Perjalanan I Gusti Ngurah Rai ke Jawa berhasil mendapatkan bala bantuan, mulai dari senjata hingga pasukan. Kemudian, ia dan rombongannya kembali ke Bali untuk melakukan perlawanan terhadap penjajah.
Pemimpin dalam Perang Puputan Margarana
I Gusti Ngurah Rai memimpin pertempuran Puputan Margarana dan memiliki pasukan bernama Ciung Wanara. Ia dan pasukannya menyusun strategi dan serangan terhadap Belanda yang berusaha merebut Bali pasca-kemerdekaan Indonesia.

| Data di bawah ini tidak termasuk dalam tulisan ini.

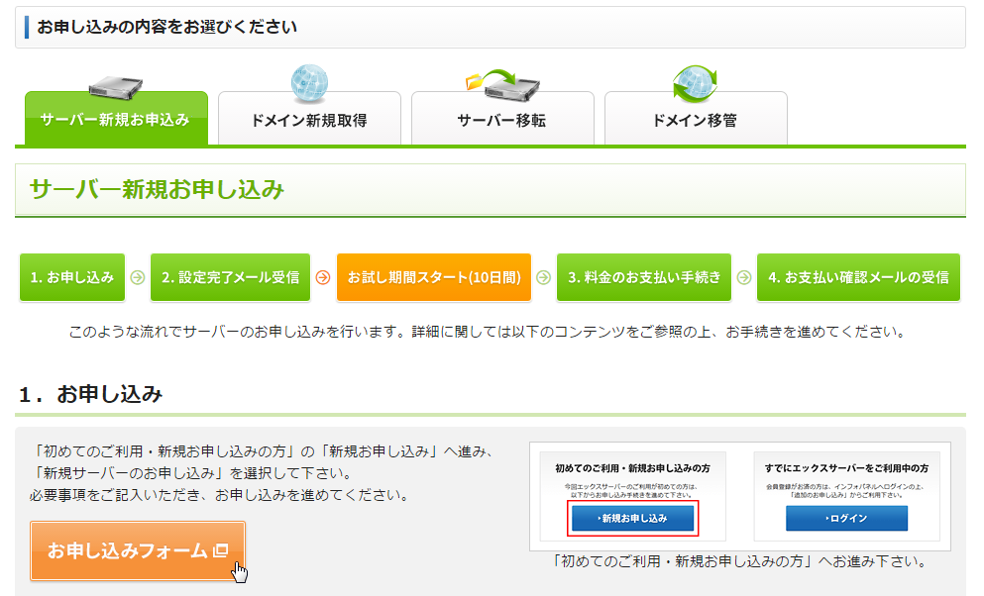Screen dimensions: 984x596
Task: Select the orange お試し期間スタート(10日間) step
Action: (x=433, y=277)
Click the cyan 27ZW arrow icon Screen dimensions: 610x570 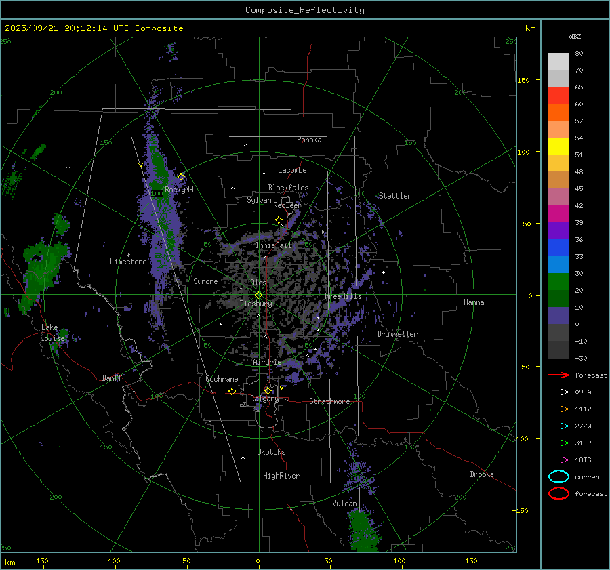tap(558, 426)
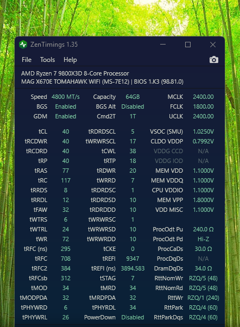240x327 pixels.
Task: Click the RttWr RZQ/1 (240) value
Action: [x=203, y=298]
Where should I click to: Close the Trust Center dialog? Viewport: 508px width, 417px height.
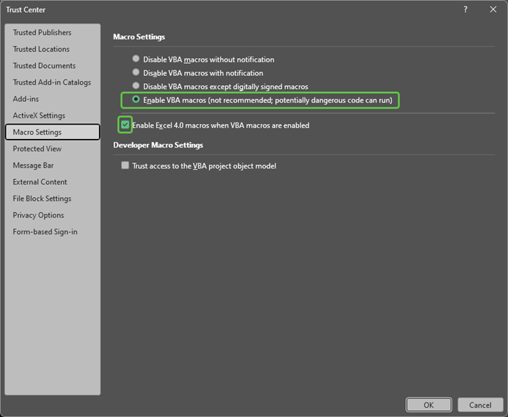click(493, 9)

Perang Puputan Margarana dipicu dari Perjanjian Linggarjati yang digelar pada 1946. Saat itu, Belanda menjalankan taktik devide et impera terhadap wilayah-wilayah di luar, khususnya Indonesia Timur, lewat proyek Negara Indonesia Timur (NIT) yang diinisiasi oleh H.J. van Mook.

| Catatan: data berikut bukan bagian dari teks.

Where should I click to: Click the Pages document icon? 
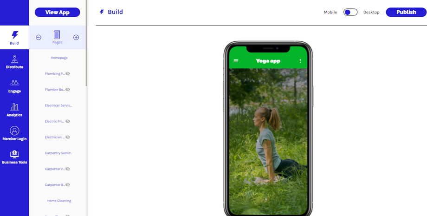57,34
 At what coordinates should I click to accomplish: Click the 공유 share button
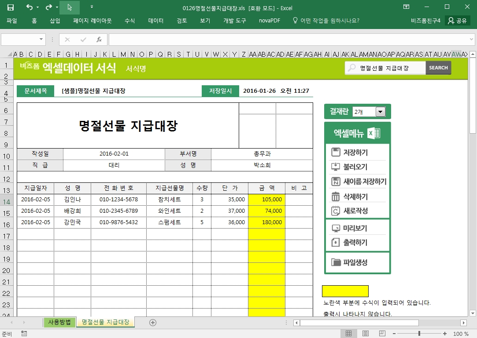point(457,21)
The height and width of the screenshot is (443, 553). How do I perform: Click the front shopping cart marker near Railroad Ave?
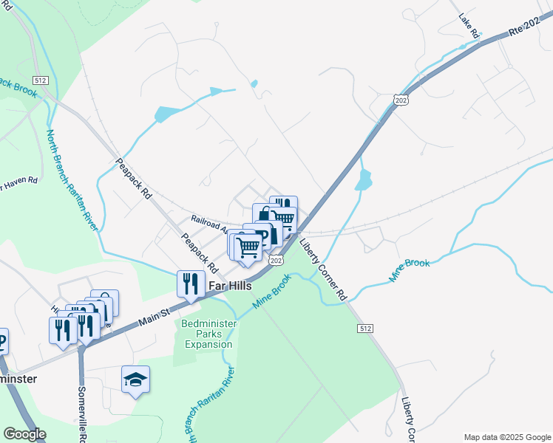coord(248,248)
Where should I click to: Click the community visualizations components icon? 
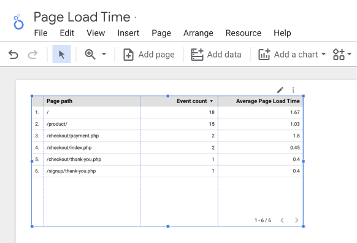coord(339,54)
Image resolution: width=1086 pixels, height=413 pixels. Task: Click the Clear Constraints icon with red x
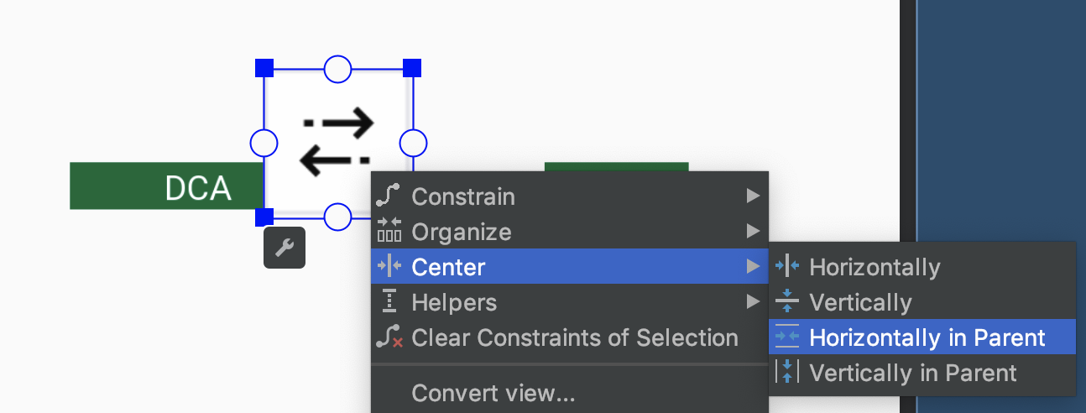click(x=389, y=337)
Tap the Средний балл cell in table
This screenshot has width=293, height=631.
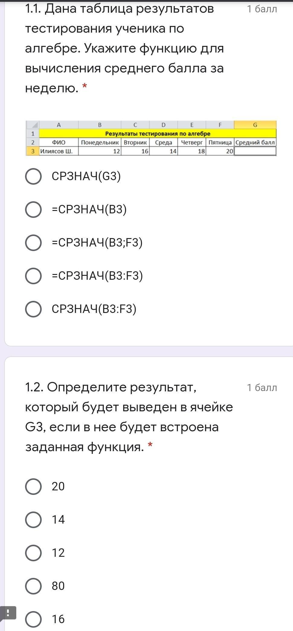tap(255, 142)
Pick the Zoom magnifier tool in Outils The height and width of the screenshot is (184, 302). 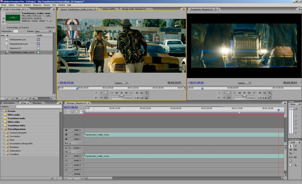tap(295, 165)
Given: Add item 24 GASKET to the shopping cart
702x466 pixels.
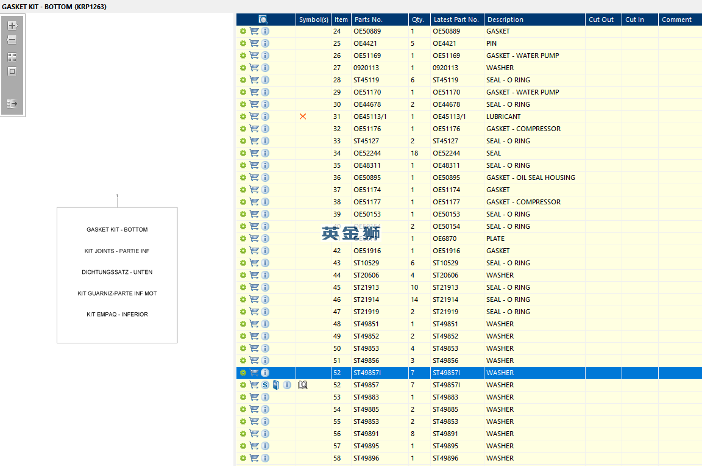Looking at the screenshot, I should 254,31.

I Gusti Ngurah Rai menolak gagasan tersebut dengan tegas. Sebab, Perjanjian Linggarjati tidak memasukan Bali sebagai bagian dari Indonesia. Lalu, tujuan Belanda yang ingin menyatukan Bali dengan NIT membuatnya semakin murka.
Alhasil, I Gusti Ngurah Rai dan para pasukannya melancarkan serangan terhadap Belanda. Serangan dimulai pada 18 November 1946 dengan menyerang markas militer Belanda di Tabanan, Bali.
Serangan tersebut membuat marah Belanda. Akhirnya pada 20 November 1946, tentara Belanda melancarkan serangan terhadap pasukan I Gusti Ngurah Rai di Desa Marga, Kecamatan Margarana, Tabanan, Bali.
Namun sayang, I Gusti Ngurah Rai gugur dalam pertempuran tersebut bersama 96 pejuang lainnya. Sedikit informasi, kata 'Puputan' berarti berperang sampai titik darah penghabisan.
Atas jasa dan perjuangan I Gusti Ngurah Rai dalam membela Tanah Air, ia ditetapkan sebagai Pahlawan Nasional lewat Surat Keputusan Presiden No.063/TK/tahun 1975 tanggal 9 Agustus 1975.
Selain itu, namanya juga diabadikan menjadi nama bandara di Bali, yaitu Bandara Internasional I Gusti Ngurah Rai. Kini, potretnya juga dicantumkan di uang kertas pecahan Rp 50.000.
Demikian pembahasan singkat mengenai biografi I Gusti Ngurah Rai. Semoga artikel ini dapat menambah pengetahuan detikers.